## Document passage
━━━━━━━━━━━━━━━━━━━━━━━━━━━━━━
Sinus Disasters: Chapter 2 (Why I Hated Neti Pots)

This is a story about sinus rinses.

Back in college, I was seeing an allergy/asthma specialist who recommended daily sinus rinses for me. She gave me a starter kit with a squirt bottle. I was home for the summer, and I used it sporadically for a couple of months before abandoning it hatefully in the back of my closet.

Fast forward to spring break. Great time for allergies. And I had just finished two rounds of antibiotics for a sinus infection. I decided I might as well try the sinus rinse again. This time, I swore I would diligently use it every day for the rest of eternity.

So, there I was, squirting saline up my nose as I gagged and sputtered. I was almost done. Despite my watery eyes, I could tell there was some saline left in the bottle, but it didn't seem to want to come out. I squeezed the bottle harder, crumpling it in half. Mildly successful at squirting some more saline in.

And then the idea hit me. "I shouldn't be getting more by squashing this thing in half. The straw goes all the way to the bottom, so bending it like this should make me not be able to get anything out."

I jerked the bottle away from my nose to examine it. To my horror, the straw had disintegrated and ended about halfway down the bottle with a jagged edge. There were chunks of plastic floating in the bottom of the bottle. A quick mental calculation told me that the plastic in the bottom was not nearly enough to have composed the rest of that straw.

"SHIT!"

Didn't just think it. Said it out loud.

I had chunks of freaking plastic in my sinuses.

Foreign body + Sinuses + Bacteria left from that other infection = Certain Doom

So I made an emergency trip to CVS to buy a neti pot. I got back to my house and started opening it when I realized that the expiration date on the bottom of the box has passed six months before. Not wanting to inject any more risks into my skull, I drove back to CVS to exchange it.

Chunks of plastic fell into the sink. I used at least 3 rinses before not getting any more debris. And then did another just to be sure. It was torture, and I think it kind of scarred me.

So, the moral of this story is: When the instructions say to replace the bottle every 90 days, do it.
━━━━━━━━━━━━━━━━━━━━━━━━━━━━━━
## Data for review
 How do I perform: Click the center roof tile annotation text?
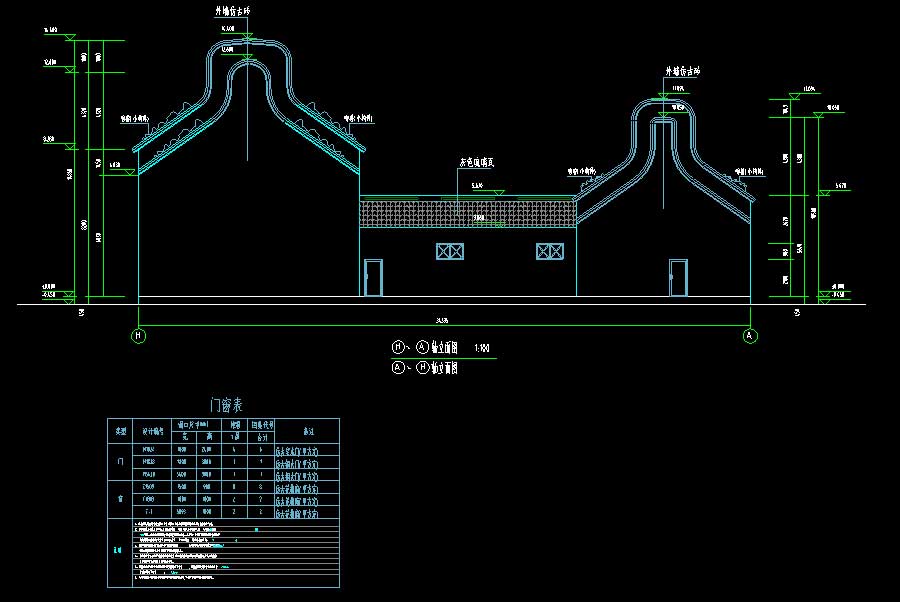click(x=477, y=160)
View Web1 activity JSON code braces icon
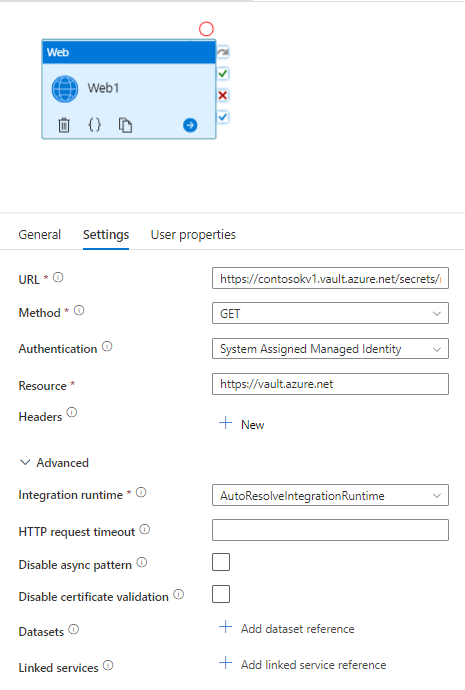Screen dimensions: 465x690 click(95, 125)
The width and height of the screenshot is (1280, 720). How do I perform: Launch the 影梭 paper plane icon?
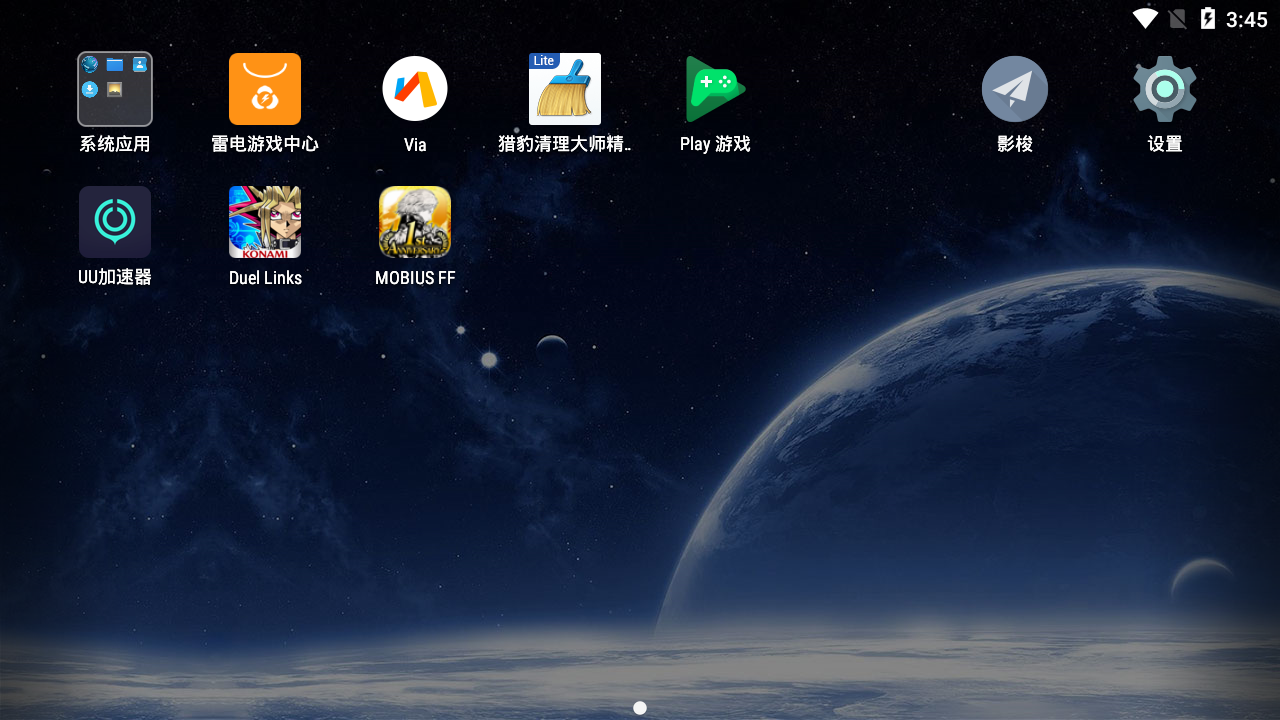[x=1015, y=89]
━━━━━━━━━━━━━━━━━━━━━━━━━━━━━━
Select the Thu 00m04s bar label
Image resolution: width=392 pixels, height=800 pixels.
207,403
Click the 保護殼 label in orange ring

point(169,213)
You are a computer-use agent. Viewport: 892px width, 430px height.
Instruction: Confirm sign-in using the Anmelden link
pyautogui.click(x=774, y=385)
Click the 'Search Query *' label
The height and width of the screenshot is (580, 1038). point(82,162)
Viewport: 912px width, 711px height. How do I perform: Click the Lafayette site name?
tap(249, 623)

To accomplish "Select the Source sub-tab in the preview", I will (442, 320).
━━━━━━━━━━━━━━━━━━━━━━━━━━━━━━
## Task statement
Reproduce the passage of the sinus rinse story starting with "So, there I" and going on through "of that straw.", word for word.

## Task response
So, there I was, squirting saline up my nose as I gagged and sputtered. I was almost done. Despite my watery eyes, I could tell there was some saline left in the bottle, but it didn't seem to want to come out. I squeezed the bottle harder, crumpling it in half. Mildly successful at squirting some more saline in.

And then the idea hit me. "I shouldn't be getting more by squashing this thing in half. The straw goes all the way to the bottom, so bending it like this should make me not be able to get anything out."

I jerked the bottle away from my nose to examine it. To my horror, the straw had disintegrated and ended about halfway down the bottle with a jagged edge. There were chunks of plastic floating in the bottom of the bottle. A quick mental calculation told me that the plastic in the bottom was not nearly enough to have composed the rest of that straw.